◆ Enunciado da tarefa ◆
Reescreva como lista numerada as linhas entre a que contém "Solo the Aux 2 channel strip" e a que contém "(x=144, y=235)", ambas incluídas, omitindo as linhas em branco.

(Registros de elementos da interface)
● ● ● ●

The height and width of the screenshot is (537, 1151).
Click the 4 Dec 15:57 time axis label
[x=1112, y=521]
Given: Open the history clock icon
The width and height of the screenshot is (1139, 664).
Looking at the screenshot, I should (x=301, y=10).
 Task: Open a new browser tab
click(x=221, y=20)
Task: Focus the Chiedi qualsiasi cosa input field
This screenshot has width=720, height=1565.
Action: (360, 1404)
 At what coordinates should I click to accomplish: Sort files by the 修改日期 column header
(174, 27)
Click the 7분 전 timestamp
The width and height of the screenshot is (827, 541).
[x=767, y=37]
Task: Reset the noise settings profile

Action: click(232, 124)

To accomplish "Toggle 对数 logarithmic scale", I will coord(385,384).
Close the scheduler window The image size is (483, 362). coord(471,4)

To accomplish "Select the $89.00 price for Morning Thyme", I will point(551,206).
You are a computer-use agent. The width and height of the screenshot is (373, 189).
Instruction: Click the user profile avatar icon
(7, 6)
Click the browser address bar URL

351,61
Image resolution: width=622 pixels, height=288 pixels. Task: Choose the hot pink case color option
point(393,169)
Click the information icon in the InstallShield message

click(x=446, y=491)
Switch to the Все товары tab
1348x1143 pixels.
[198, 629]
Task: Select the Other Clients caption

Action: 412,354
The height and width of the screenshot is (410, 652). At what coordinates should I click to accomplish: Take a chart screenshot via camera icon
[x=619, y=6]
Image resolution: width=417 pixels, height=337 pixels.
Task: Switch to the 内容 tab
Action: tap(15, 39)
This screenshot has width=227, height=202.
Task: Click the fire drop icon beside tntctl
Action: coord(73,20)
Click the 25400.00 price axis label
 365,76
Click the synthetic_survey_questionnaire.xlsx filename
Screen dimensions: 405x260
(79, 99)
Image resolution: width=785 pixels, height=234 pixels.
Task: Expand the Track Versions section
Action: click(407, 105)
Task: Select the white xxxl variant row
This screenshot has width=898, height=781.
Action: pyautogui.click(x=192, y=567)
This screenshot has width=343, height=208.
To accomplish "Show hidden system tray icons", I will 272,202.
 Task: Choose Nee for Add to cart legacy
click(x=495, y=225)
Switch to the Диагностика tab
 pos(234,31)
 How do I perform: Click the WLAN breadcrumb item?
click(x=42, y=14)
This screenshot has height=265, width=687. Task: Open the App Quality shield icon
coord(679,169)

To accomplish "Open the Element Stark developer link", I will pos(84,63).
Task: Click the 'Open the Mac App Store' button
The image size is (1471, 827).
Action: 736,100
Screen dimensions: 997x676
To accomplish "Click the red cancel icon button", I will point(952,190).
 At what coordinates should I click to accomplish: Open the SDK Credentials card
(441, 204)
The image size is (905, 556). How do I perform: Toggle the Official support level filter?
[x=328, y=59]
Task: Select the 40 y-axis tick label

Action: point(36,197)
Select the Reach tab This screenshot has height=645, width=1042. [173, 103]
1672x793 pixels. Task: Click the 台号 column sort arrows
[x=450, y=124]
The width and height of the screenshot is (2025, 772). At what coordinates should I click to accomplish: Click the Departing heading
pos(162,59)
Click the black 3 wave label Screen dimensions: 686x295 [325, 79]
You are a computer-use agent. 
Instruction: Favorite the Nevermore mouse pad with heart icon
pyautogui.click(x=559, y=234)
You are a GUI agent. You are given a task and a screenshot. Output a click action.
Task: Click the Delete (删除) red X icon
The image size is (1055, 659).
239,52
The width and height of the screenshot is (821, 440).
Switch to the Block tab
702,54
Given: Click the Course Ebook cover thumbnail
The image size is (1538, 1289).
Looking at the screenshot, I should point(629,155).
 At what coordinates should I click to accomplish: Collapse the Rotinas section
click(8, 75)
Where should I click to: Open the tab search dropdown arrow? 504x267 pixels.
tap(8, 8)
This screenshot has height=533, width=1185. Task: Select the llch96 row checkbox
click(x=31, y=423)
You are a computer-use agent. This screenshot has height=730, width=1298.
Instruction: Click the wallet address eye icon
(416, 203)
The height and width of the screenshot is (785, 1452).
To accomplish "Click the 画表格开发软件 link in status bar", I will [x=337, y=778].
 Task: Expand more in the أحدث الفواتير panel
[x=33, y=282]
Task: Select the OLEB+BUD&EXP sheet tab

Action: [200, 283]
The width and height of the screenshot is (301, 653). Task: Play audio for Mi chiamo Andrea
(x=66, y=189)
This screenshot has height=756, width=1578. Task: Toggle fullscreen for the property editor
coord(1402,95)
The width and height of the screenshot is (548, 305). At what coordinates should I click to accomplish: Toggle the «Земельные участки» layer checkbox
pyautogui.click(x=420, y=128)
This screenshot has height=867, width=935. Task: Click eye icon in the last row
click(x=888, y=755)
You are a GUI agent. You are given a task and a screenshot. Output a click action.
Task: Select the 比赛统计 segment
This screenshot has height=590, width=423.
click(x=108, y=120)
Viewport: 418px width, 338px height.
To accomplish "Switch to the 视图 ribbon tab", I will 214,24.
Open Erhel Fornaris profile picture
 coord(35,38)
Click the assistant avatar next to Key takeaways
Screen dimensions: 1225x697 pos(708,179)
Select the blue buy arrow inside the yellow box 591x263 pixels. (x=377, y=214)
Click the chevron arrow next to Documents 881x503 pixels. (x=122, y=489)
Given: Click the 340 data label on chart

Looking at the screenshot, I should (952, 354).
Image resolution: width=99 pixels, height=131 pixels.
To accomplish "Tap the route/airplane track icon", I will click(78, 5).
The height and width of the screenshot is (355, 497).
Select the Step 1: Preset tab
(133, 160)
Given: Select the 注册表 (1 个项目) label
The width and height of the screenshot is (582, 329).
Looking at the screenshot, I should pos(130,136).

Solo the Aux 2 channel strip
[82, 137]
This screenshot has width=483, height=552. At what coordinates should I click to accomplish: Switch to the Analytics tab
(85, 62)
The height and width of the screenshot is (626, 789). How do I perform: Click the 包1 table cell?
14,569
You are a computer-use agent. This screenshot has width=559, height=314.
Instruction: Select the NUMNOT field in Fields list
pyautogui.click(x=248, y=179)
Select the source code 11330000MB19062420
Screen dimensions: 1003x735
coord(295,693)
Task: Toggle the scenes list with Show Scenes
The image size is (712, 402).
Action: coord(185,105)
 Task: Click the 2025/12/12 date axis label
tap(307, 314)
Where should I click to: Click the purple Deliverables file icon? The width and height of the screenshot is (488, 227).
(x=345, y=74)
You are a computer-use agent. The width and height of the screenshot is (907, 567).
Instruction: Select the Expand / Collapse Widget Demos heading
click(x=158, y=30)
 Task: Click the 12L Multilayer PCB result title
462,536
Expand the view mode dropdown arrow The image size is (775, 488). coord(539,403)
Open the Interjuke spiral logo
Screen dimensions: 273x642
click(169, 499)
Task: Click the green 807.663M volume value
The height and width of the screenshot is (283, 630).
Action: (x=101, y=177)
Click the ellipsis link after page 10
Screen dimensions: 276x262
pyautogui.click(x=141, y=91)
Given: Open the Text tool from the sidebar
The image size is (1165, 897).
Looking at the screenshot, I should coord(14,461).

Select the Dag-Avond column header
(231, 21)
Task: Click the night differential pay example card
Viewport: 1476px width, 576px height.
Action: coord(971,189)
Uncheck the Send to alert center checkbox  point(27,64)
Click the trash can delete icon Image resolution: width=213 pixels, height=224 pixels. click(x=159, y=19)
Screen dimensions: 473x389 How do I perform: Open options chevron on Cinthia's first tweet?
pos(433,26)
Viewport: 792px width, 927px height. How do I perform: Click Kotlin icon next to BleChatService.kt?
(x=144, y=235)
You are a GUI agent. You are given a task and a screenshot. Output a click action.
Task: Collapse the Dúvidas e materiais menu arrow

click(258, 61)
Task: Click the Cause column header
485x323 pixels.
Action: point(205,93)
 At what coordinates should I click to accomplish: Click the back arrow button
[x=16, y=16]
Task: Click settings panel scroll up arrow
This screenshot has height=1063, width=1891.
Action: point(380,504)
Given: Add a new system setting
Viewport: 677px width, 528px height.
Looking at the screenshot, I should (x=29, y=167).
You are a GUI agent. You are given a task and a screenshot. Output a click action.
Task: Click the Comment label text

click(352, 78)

● ● ● ●

◆ Resposta da tarefa ◆
1. Solo the Aux 2 channel strip
2. [82, 137]
3. This screenshot has width=483, height=552. At what coordinates should I click to accomplish: Switch to the Analytics tab
4. (85, 62)
5. The height and width of the screenshot is (626, 789). How do I perform: Click the 包1 table cell?
6. 14,569
7. You are a computer-use agent. This screenshot has width=559, height=314.
8. Instruction: Select the NUMNOT field in Fields list
9. pyautogui.click(x=248, y=179)
10. Select the source code 11330000MB19062420
11. Screen dimensions: 1003x735
12. coord(295,693)
13. Task: Toggle the scenes list with Show Scenes
14. The image size is (712, 402).
15. Action: coord(185,105)
16.  Task: Click the 2025/12/12 date axis label
17. tap(307, 314)
18. Where should I click to: Click the purple Deliverables file icon? The width and height of the screenshot is (488, 227).
19. (x=345, y=74)
20. You are a computer-use agent. The width and height of the screenshot is (907, 567).
21. Instruction: Select the Expand / Collapse Widget Demos heading
22. click(x=158, y=30)
23.  Task: Click the 12L Multilayer PCB result title
24. 462,536
25. Expand the view mode dropdown arrow The image size is (775, 488). coord(539,403)
26. Open the Interjuke spiral logo
27. Screen dimensions: 273x642
28. click(169, 499)
29. Task: Click the green 807.663M volume value
30. The height and width of the screenshot is (283, 630).
31. Action: (x=101, y=177)
32. Click the ellipsis link after page 10
33. Screen dimensions: 276x262
34. pyautogui.click(x=141, y=91)
35. Given: Open the Text tool from the sidebar
36. The image size is (1165, 897).
37. Looking at the screenshot, I should coord(14,461).
38. Select the Dag-Avond column header
39. (231, 21)
40. Task: Click the night differential pay example card
41. Viewport: 1476px width, 576px height.
42. Action: coord(971,189)
43. Uncheck the Send to alert center checkbox  point(27,64)
44. Click the trash can delete icon Image resolution: width=213 pixels, height=224 pixels. click(x=159, y=19)
45. Screen dimensions: 473x389 How do I perform: Open options chevron on Cinthia's first tweet?
46. pos(433,26)
47. Viewport: 792px width, 927px height. How do I perform: Click Kotlin icon next to BleChatService.kt?
48. (x=144, y=235)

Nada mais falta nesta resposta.